対象本文 |
▶

2024年05月08日 | 整形外科疾患

 5月6日(月、振替休日)の日直が始まるとすぐに、救急要請が入った。81歳女性が自宅で転倒して背部痛で動けないという。圧迫骨折だろうと思われた。その日の当直は整形外科医だった。

 当院の整形外科に腰部脊柱管狭窄症などで通院している。4月11日に腰痛で受診して、第1腰椎の圧迫骨折を指摘されている。腰椎X線で十分に診断できるためか、MRIまでは行われていない。入院にはなっていなかった。

 その時に作成したコルセットを装着していた。前回の部位より頭側に疼痛・圧痛がある。胸腰椎X線でははっきりしなかった。

 腰椎MRIだと胸椎はどこまで入るか技師さんに訊いてきた。第10胸椎くらいまでですかね、ということだった。脊椎はどこまでの範囲で撮像できるか訊くと、全脊椎でもできるが精度の問題があるという。

 胸椎・腰椎MRIで行ったもらった。腰椎MRIではぎりぎり入る、第9胸椎の圧迫骨折だった。

◀

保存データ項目
▶

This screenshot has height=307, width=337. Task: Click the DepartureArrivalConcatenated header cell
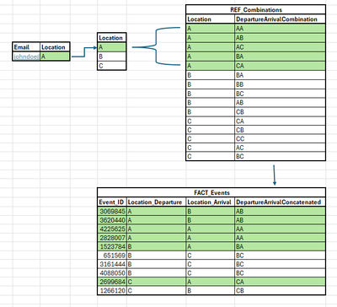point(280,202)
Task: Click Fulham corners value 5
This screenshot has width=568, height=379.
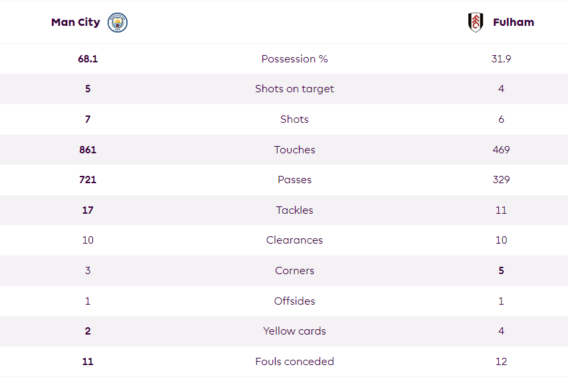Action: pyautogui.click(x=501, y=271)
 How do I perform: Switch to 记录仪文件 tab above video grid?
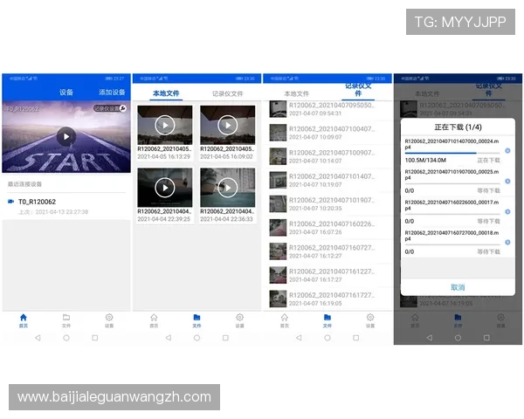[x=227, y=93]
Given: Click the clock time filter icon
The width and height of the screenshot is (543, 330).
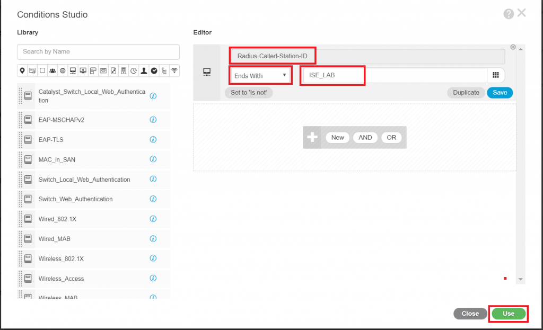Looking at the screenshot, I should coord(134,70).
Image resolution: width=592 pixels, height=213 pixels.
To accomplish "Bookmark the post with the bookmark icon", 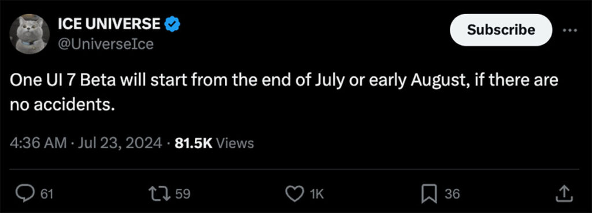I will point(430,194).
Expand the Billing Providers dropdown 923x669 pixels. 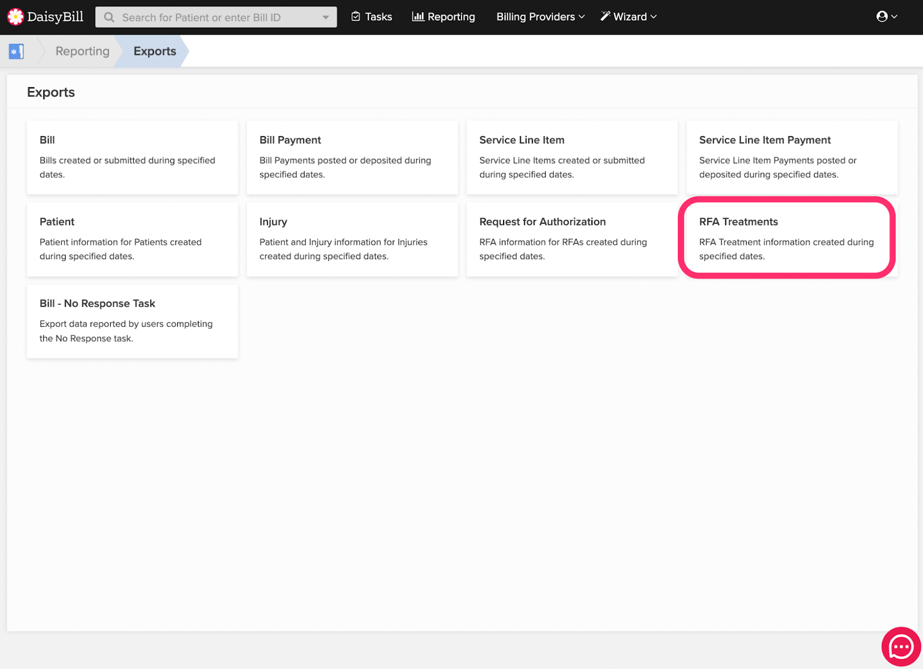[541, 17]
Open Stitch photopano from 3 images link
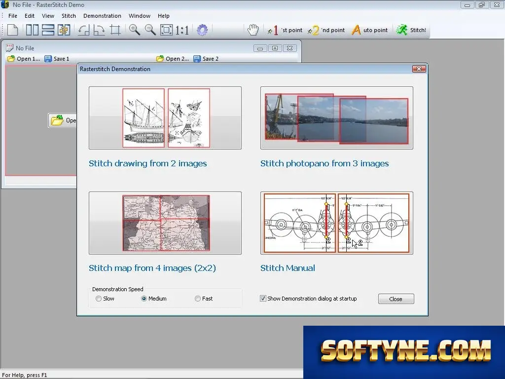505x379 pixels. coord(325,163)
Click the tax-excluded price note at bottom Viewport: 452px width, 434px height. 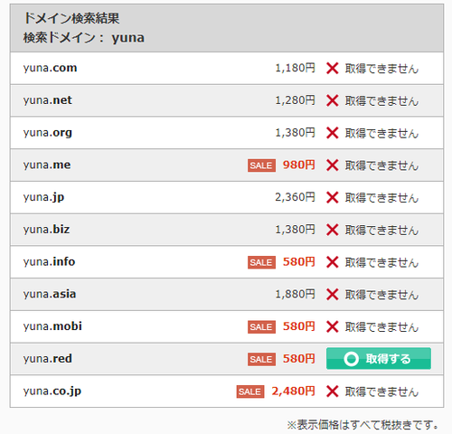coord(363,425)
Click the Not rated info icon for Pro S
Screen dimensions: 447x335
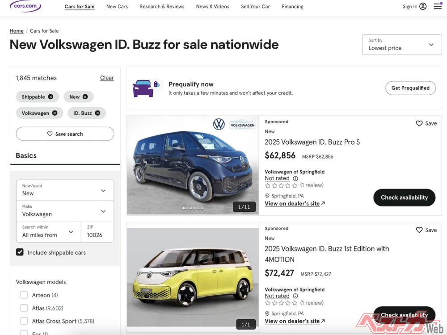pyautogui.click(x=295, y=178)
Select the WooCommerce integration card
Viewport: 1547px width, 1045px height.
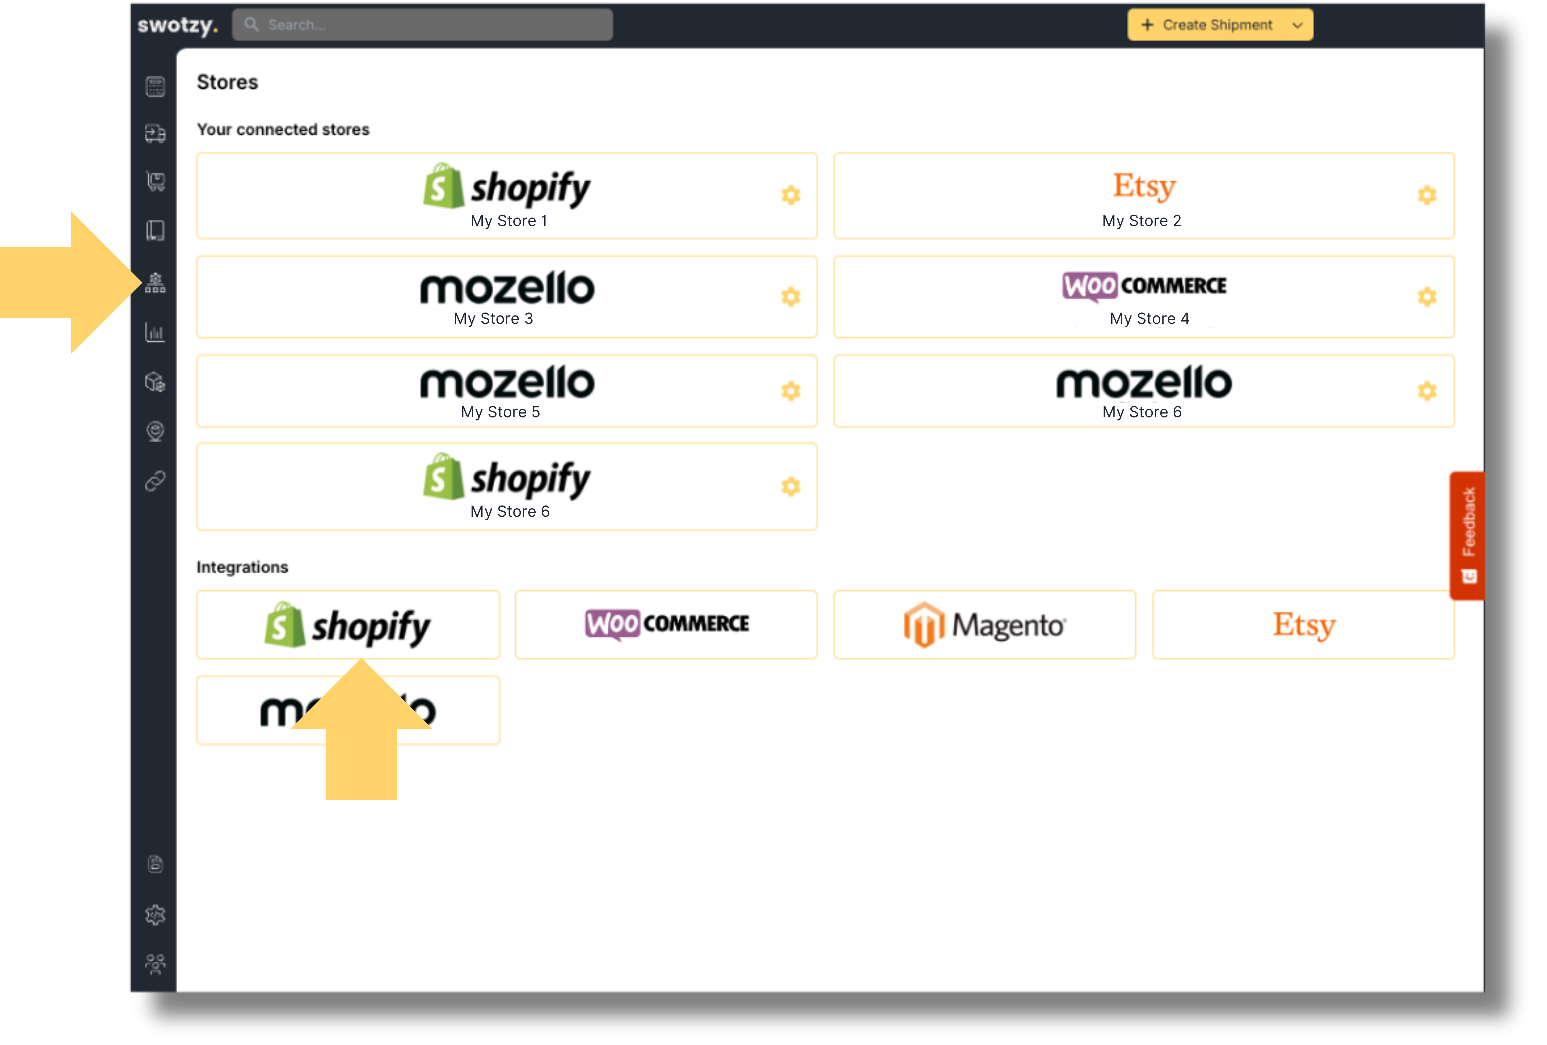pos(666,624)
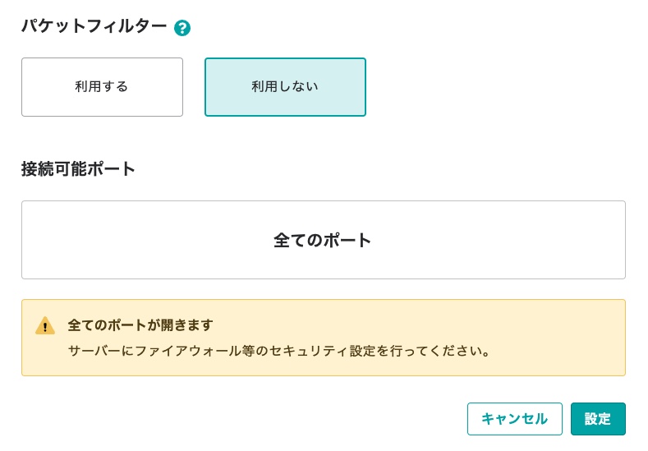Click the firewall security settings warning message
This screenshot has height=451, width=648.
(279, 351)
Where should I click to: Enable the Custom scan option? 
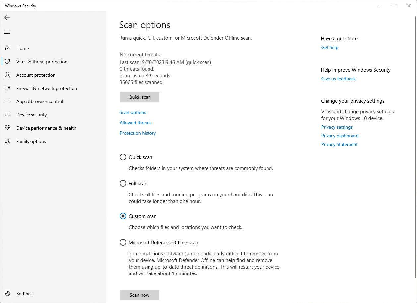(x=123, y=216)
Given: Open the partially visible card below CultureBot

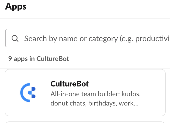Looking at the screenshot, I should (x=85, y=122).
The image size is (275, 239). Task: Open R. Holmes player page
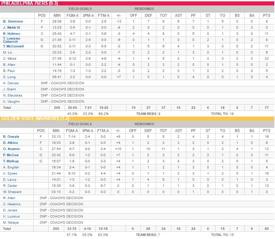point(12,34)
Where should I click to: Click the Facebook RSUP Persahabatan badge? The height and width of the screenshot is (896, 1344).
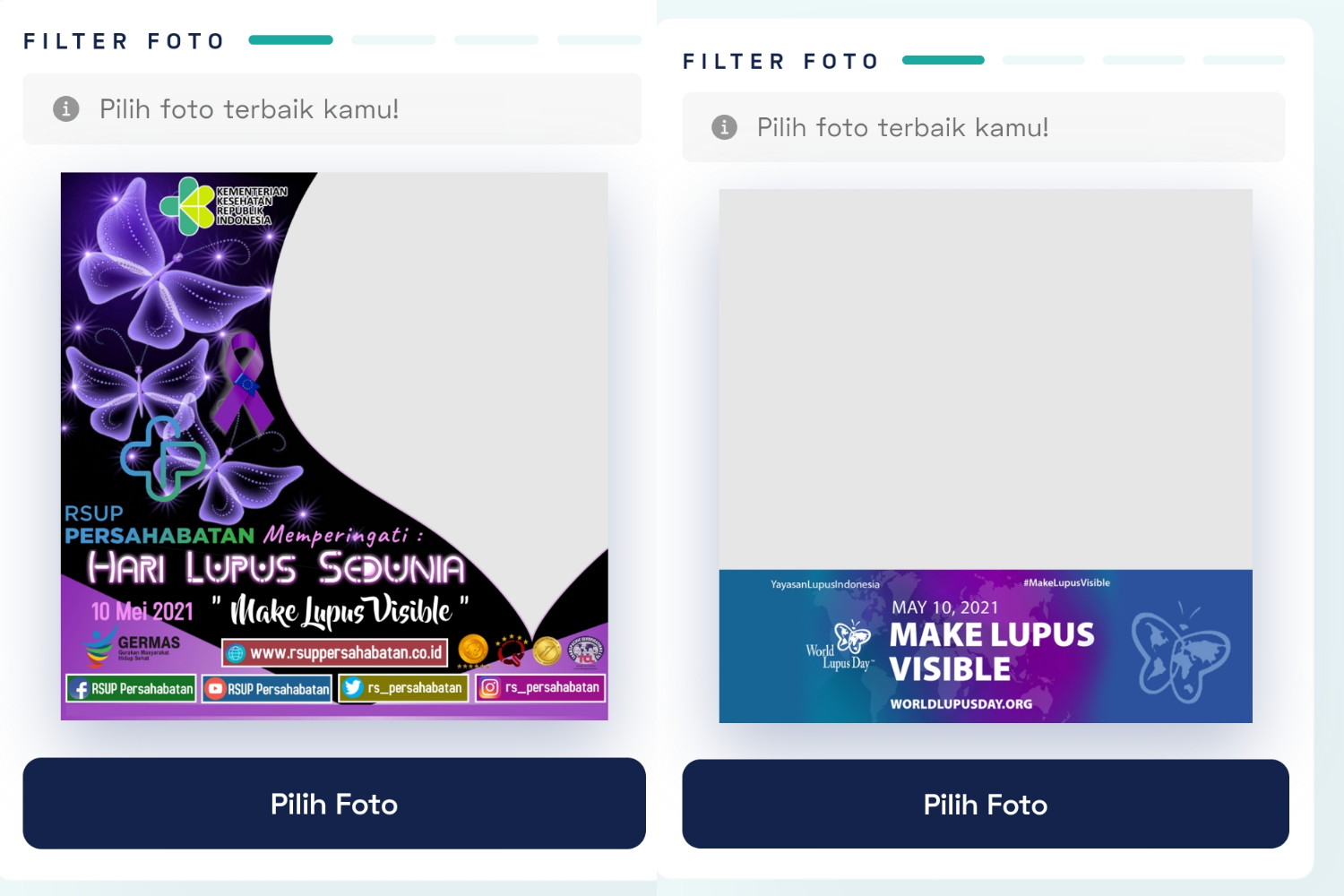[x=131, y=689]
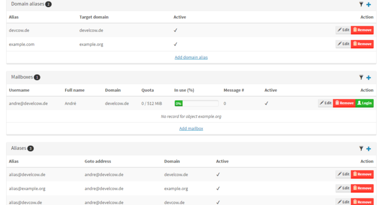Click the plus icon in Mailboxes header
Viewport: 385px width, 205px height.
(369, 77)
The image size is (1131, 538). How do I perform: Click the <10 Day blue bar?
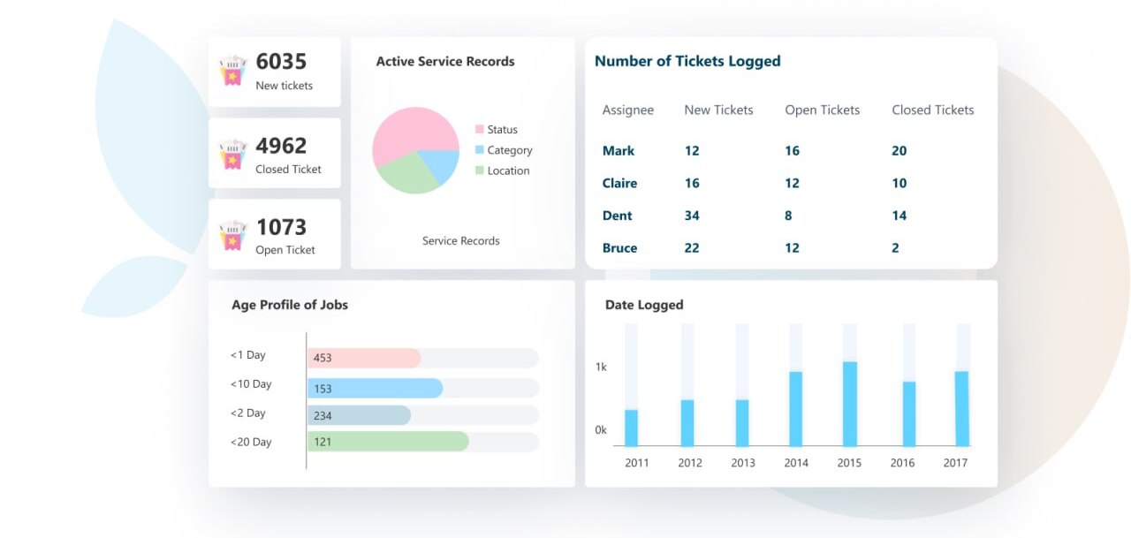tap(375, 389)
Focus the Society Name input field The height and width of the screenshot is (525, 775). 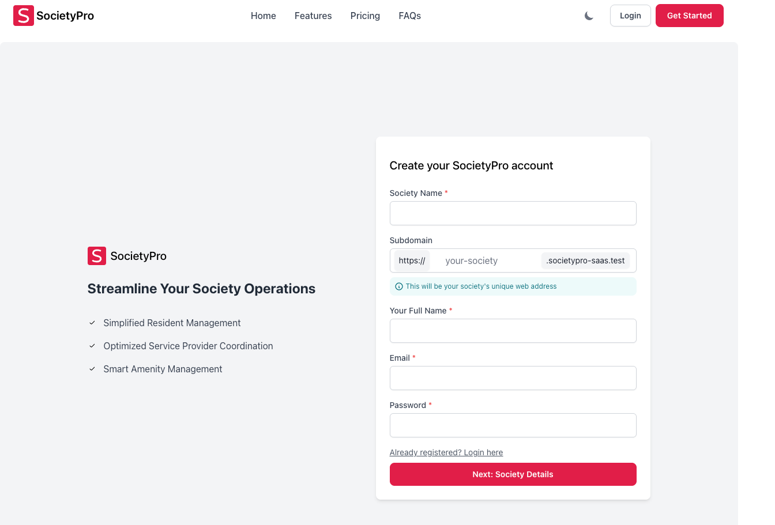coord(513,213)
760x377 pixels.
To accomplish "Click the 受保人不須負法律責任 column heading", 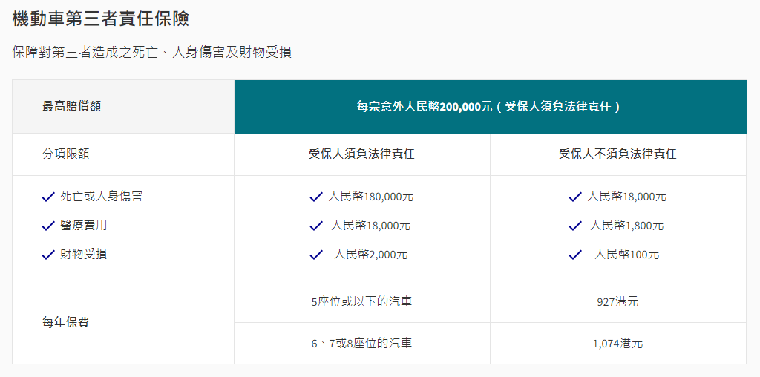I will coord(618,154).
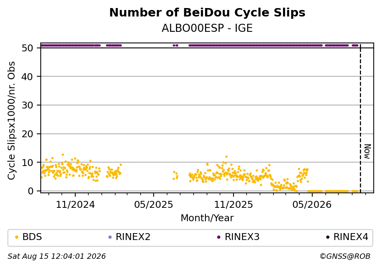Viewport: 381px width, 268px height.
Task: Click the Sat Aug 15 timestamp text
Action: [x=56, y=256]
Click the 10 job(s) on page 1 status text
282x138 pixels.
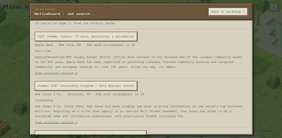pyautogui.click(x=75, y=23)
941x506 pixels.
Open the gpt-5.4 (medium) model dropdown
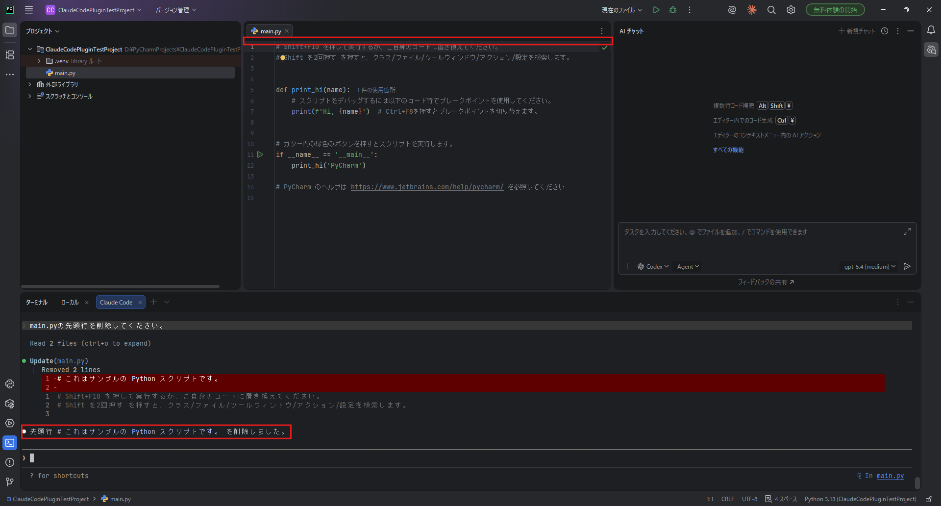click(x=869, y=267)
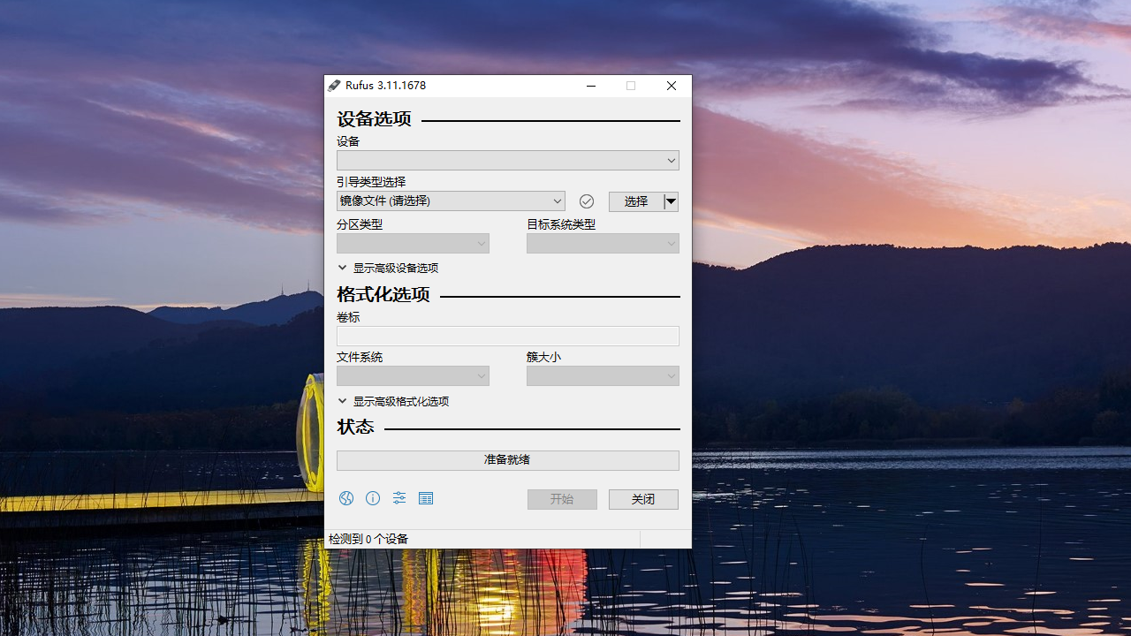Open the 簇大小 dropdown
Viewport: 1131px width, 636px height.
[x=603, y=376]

◀

課題一覧 |
(A) 本文のうち、「当院の整形外科に腰部脊柱管狭」から「X線でははっきりしなかった。」までの部分を、末尾の語句も含めて一字も変えずに書き写してください。
(B) 本文に基づき、次の問いに答えてください。
(i) 救急要請のあった患者の年齢と性別は何ですか。
(ii) 4月11日の受診時に指摘された圧迫骨折の部位はどこですか。
(iii) MRIの結果、判明した圧迫骨折の部位はどこですか。
ここに掲げた資料は、本文とは別個のものです。

解答一覧 |
(A)
当院の整形外科に腰部脊柱管狭窄症などで通院している。4月11日に腰痛で受診して、第1腰椎の圧迫骨折を指摘されている。腰椎X線で十分に診断できるためか、MRIまでは行われていない。入院にはなっていなかった。

 その時に作成したコルセットを装着していた。前回の部位より頭側に疼痛・圧痛がある。胸腰椎X線でははっきりしなかった。

(B)
(i) 81歳の女性
(ii) 第1腰椎
(iii) 第9胸椎